I don't know if anyone else has noticed this, but reading about audit procedures is incredibly dull. It's nearly as dull as actually performing some of these procedures which probably explains why the PCAOB was forced to release Part II for the 2008 and 2009 inspection reports.
Luckily, reading about the failure of the most prestigious auditing firm on Earth to perform these procedures is slightly more interesting and we've dug up some of the more notable things from the two — TWO! I still can't believe it! — expanded reports that the PCAOB posted just a short time ago.
Before we get to the gory details, it's worth mentioning that the firm requested to issue a statement in conjunction with the PCAOB's announcement and the ever-so-gracious Board granted the request. Here's the portion that echos what Bob Moritz wrote in his memo/email that was leaked to Reuters:
The Release is based on the Board's determination that we did not address the matters contained in the Part II comments to the Board’s satisfaction during the 12 month period following issuance of the reports. We believe that our actions in response to the Part II comments were significant, but we acknowledge the Board’s determination with a view toward continued cooperation with the Board and in furtherance of our commitment to audit quality.
The Part II comments relate to some of the most complex, judgmental and evolving areas of auditing. Our actions relating to those areas, during the 12 months following issuance of the comments and thereafter, have included providing our audit professionals with enhanced audit tools, training and additional technical guidance to promote more consistent audit execution. We believe that these efforts have been important positive contributors to audit quality at our firm. We are proud of our focus on continuous improvement and of the dedication and high quality audit work performed by our partners and other professionals.
The deficiencies identified in areas with a high degree of judgment and potential for management bias, and in areas involving the application of complex accounting literature (such as * * * * and fair value), similarly suggest that the audit personnel * * * * were not adequately supervised. In addition, the deficiencies suggest the possibility that senior members of the engagement team were not devoting sufficient attention to developing an appropriate audit strategy for these areas and that quality review partners were not devoting sufficient attention to reviewing the audit strategy for these areas.
[D]eficiencies identified by the inspection team suggest that engagement teams may be placing too much reliance on management's responses to the teams' inquiries and not sufficiently challenging or evaluating management's assumptions, and that they may not be applying an appropriate level of professional skepticism in subjective areas susceptible to management bias.

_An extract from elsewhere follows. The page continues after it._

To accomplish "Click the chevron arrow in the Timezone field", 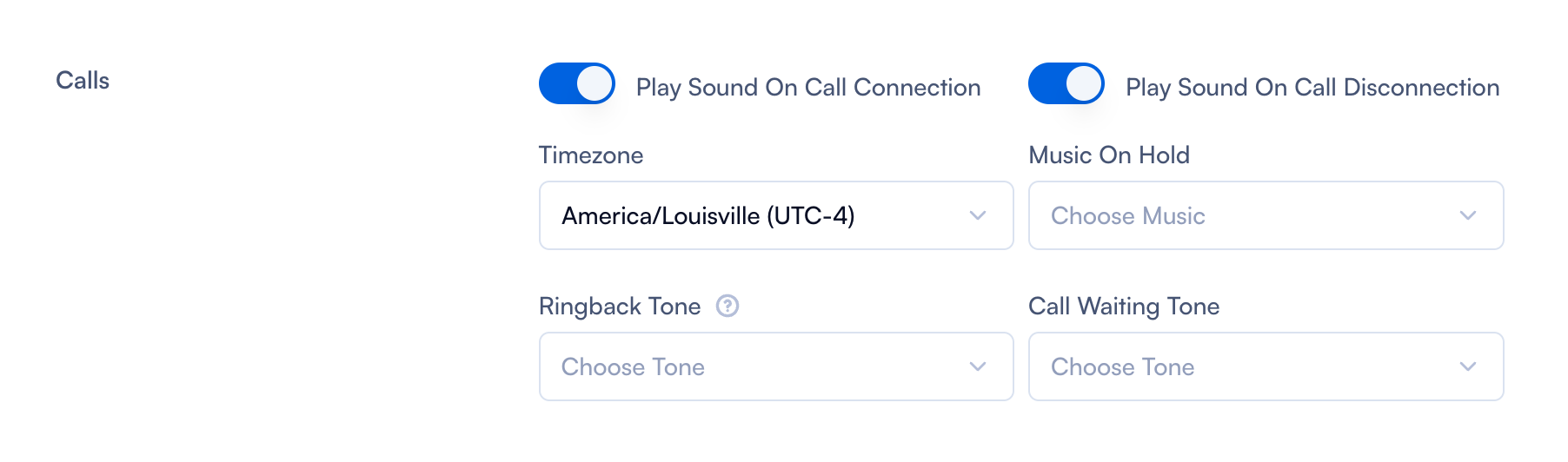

The inspection team observed that the engagement partners for three of the six audits discussed in Part I.A had a significant number of issuer audit clients with year ends at or around December 31. For one of these three engagements, the hours reported by the engagement partner on the audit represented approximately 2.1 percent of the lead office audit hours. This was approximately 45 percent less than the average percentage of lead office engagement hours reported by the engagement partners on the other 49 issuer audits selected for inspection. The engagement partner for another audit described in Part I.A was responsible for four issuer audit clients with a calendar year end, an average market capitalization of approximately $2.7 billion, and average audit fees of approximately $1.1 million. These facts and the significance of the deficiencies in these engagements suggest that the Firm may not sufficiently monitor partners' workloads to ensure that they do not negatively affect partners' ability to effectively participate in the planning and execution of their audits and to appropriately supervise and review their audits.
In certain instances, in interactions with the inspection team or in responses to comment forms, engagement teams have asserted that cumulative audit knowledge and experience ("CAKE") represented a meaningful component of their audit assurance. The aforementioned concerns may indicate that engagement teams rely on CAKE to a greater degree than is appropriate. Although CAKE can be useful in planning and scoping the audit, using CAKE as a source of substantive assurance to address issues that arise during the execution of audit procedures may cause engagement teams to misjudge the level of audit comfort actually obtained.
Judging by this, everyone wants to have CAKE and audit too and the PCAOB is NOT comfortable with that.
Okay, that was hard and it wasn't even everything in 2008 but we have to keep going. 2009 is next.
In four audits, the inspection team identified deficiencies in the testing of these entity-level controls. Specifically, the Firm failed to 1) test that the entity-level control would operate at a level of precision sufficient to prevent or detect a material misstatement in the financial statements, 2) test the completeness and accuracy of the data used in the performance of the control, or 3) perform procedures, beyond confirming the occurrence of a meeting or observing evidence that the issuer's management had reviewed meeting documents, to test the operation of the control.
[I]n one audit, the Firm used the work of the issuer's internal audit group as a source of assurance, including for substantive audit evidence, but there was no evidence in the audit documentation, and no persuasive other evidence, that the Firm had assessed the competence and objectivity of this group or the quality and effectiveness of the internal auditors' work. In addition, in reviewing this audit, the inspection team identified deficiencies in the internal auditors' testing, which further suggests that the Firm failed to sufficiently review and evaluate the internal auditors' testing.